Für die Regierung von Präsident Juan Manuel Santos war der Protest der Bevölkerung eine ernste Herausforderung, denn in der Regel siedelt sich das Militär im Schutz ziviler Einrichtungen an. Die Strategie der Armee, Stützpunkte direkt in den Dörfern, teilweise neben Schulen, einzurichten, um so Angriffen der Farc zu entgehen, ist national und international immer wieder kritisiert worden. Die Strategie der Armee sei aber nicht aufgegangen und der Schutz oder gar die Neutralität der Zivilbevölkerung werde von den kriegführenden Parteien schlicht nicht akzeptiert, kritisiert der Menschenrechtsvertreter und regierungskritische Parlamentarier Iván Cepeda.
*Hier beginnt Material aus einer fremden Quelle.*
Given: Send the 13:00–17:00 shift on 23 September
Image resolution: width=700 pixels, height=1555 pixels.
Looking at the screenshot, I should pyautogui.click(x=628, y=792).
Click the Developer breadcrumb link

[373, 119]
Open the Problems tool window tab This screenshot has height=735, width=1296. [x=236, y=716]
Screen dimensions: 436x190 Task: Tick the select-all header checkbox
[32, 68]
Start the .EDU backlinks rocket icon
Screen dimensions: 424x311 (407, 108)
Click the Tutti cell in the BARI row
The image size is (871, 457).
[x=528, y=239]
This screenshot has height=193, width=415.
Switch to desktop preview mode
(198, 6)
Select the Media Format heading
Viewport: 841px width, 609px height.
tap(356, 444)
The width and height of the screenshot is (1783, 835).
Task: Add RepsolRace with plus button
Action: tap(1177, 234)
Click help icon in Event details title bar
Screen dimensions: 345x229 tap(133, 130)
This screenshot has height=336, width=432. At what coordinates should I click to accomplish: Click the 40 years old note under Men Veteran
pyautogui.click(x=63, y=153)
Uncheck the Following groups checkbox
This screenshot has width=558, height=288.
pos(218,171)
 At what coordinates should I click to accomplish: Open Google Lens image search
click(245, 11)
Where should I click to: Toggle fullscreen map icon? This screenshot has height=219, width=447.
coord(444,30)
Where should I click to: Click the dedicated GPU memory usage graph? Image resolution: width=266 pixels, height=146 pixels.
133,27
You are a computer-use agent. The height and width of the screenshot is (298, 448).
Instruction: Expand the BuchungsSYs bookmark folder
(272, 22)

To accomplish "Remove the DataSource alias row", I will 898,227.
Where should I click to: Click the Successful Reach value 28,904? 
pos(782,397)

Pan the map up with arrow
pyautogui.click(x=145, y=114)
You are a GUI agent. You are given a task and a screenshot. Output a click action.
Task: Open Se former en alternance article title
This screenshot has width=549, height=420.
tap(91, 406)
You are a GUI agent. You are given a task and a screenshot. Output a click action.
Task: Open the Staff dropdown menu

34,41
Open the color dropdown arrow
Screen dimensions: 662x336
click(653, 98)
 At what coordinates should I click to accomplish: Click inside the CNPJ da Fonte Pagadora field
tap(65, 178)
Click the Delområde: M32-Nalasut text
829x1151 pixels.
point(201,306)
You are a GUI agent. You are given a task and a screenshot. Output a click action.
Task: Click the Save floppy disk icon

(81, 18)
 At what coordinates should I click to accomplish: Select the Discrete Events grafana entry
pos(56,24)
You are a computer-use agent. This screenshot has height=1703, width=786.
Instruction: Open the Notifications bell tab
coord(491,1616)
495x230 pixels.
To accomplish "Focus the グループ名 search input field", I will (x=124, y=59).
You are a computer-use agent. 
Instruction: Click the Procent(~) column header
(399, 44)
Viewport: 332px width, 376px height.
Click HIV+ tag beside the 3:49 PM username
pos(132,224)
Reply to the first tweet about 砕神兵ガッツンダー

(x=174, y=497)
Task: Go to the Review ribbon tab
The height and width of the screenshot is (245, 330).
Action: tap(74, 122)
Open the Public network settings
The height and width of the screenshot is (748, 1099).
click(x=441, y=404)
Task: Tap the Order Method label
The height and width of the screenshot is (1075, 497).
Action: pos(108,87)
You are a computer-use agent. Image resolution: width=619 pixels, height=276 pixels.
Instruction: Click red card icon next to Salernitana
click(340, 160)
Die Erklärung der Regierung, keinen Millimeter des Territoriums entmilitarisieren zu wollen, ist ohnehin längst hinfällig. Denn bereits Mitte Juli zerstörten Angehörige der Guardia Indígena, einer Art indigener Bürgerwehr, Sendetürme der Armee. Wenige Tage später trugen sie die in ihrer Gemeinde stationierten Soldaten samt ihrer Ausrüstung vom Hügel Berlín herunter und bauten danach den Militärposten ab. Gegen die Übermacht der Indigenen hatten die Soldaten keine Chance und so gaben sie sich geschlagen. Damit rückte der »Traum vom Ende des Kriegs«, für den Nasa seit Jahren eintreten, näher. Die Guardia Indígena spielt dabei eine entscheidende Rolle; ihre rund 3 000 Mitglieder sind in der Lage, auch größere Landstriche in der Region zu kon­trollieren und haben mehrfach sogar Guerilleros der Farc überwältigt und vor ein indigenes Gericht gestellt. Das sind neue Ansätze für den Umgang mit dem Konflikt im Cauca. Zwar wurde der Militärposten wenige Tage nach dessen Räumung von der Polizei übernommen, aber die Räumung hat landesweit für Aufsehen gesorgt. Weitere Demilitarisierungen hat der indigene Regionalrat vom Cauca für die kommenden Wochen angekündigt.